California is America's Greece

To think that Greece's troubles are an ocean and a sea away from where we stand in North America is to have your head in the Mediterranean sand.  In Greece we have

  • a near bankrupt, over-indebted, overspending nanny state, drowning in future liabilities;
  • where civil servants are pampered and overpaid;
  • in which unions are demanding a continuation of their inflated wages and entitlements; and
  • productive individuals and businesses are leaving for more favorable climes.

Where have we heard all this before? Ah yes: California.

California is our Greece, and New York is our Italy.

The PIIGS, as they are called, being the fiscally fragile EU sub-community of Portugal, Italy, Ireland, Greece, and Spain (with Britain not far behind), are all countries facing potential financial collapse. They bought into -- or by joining the EU, were brought into -- the great 20th-century political model of the social democracy. This is a model that holds that the state, or the government, is the umbrella under which all its people gather and are protected. The proponents of this view include most if not all of the modern Western democracies.

It seems that this form of governance is showing symptoms of a fatal disease. That is not to say that capitalism is ill, but that "social democracy" is finally succumbing to the flesh-eating disease called sustainability. Those with a strong manufacturing base, like Germany, could linger on, although present-day economic pacts (and birthrates) will make that difficult.

Resource-rich countries like Canada should be prosperous, but instead of having the economy of Alberta nationwide, it has the debt of every other social democracy because it practices the politics of Quebec.

England's grand fall from imperialism to the present is a more complicated tale, but its history from the Second World War through today is a lesson that the U.S. cannot afford to ignore. Here are two words to get you started: automobile industry. The social engineering practiced by the Brits has not only bankrupted the country financially, but it has also brought the mother island to the point where cultural bankruptcy is also a strong possibility.

The USA has future financial liabilities somewhere between 57 and 64 trillion dollars. How does each and every one of its individual citizens feel about owing half a million dollars?

The question that needs to be asked is what went wrong. Who screwed up?

Recently, and far too often, economists have been polishing their favorite theories with very partisan rags. They consequently have too few responses that would provably answer those questions.

(Am I the only one who has come to look at these guys as the most inept group of soothsayers that has ever attempted to peer through tomorrow? How many actually foresaw what they all now claim was the inevitable recent financial collapse? Perhaps two.)

• [Data listing]

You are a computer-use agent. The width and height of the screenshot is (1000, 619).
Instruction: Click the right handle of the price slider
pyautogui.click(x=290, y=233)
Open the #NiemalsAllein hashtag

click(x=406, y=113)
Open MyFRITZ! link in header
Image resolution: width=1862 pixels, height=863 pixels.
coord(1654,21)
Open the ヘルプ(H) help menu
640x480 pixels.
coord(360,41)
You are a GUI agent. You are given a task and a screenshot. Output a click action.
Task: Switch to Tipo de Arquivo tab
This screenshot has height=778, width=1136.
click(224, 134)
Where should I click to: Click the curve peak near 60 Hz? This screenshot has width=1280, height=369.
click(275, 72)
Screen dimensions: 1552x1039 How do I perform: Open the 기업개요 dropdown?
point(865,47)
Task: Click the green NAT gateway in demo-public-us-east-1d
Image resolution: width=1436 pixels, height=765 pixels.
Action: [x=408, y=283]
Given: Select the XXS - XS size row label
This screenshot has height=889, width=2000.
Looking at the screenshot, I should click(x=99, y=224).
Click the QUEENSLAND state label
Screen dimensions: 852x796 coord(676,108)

• [What you should do] In the piece above comparing California to Greece, copy the passage word for word, starting at "England's grand fall" and ending at "Who screwed up?".

• [Expected output]
England's grand fall from imperialism to the present is a more complicated tale, but its history from the Second World War through today is a lesson that the U.S. cannot afford to ignore. Here are two words to get you started: automobile industry. The social engineering practiced by the Brits has not only bankrupted the country financially, but it has also brought the mother island to the point where cultural bankruptcy is also a strong possibility.

The USA has future financial liabilities somewhere between 57 and 64 trillion dollars. How does each and every one of its individual citizens feel about owing half a million dollars?

The question that needs to be asked is what went wrong. Who screwed up?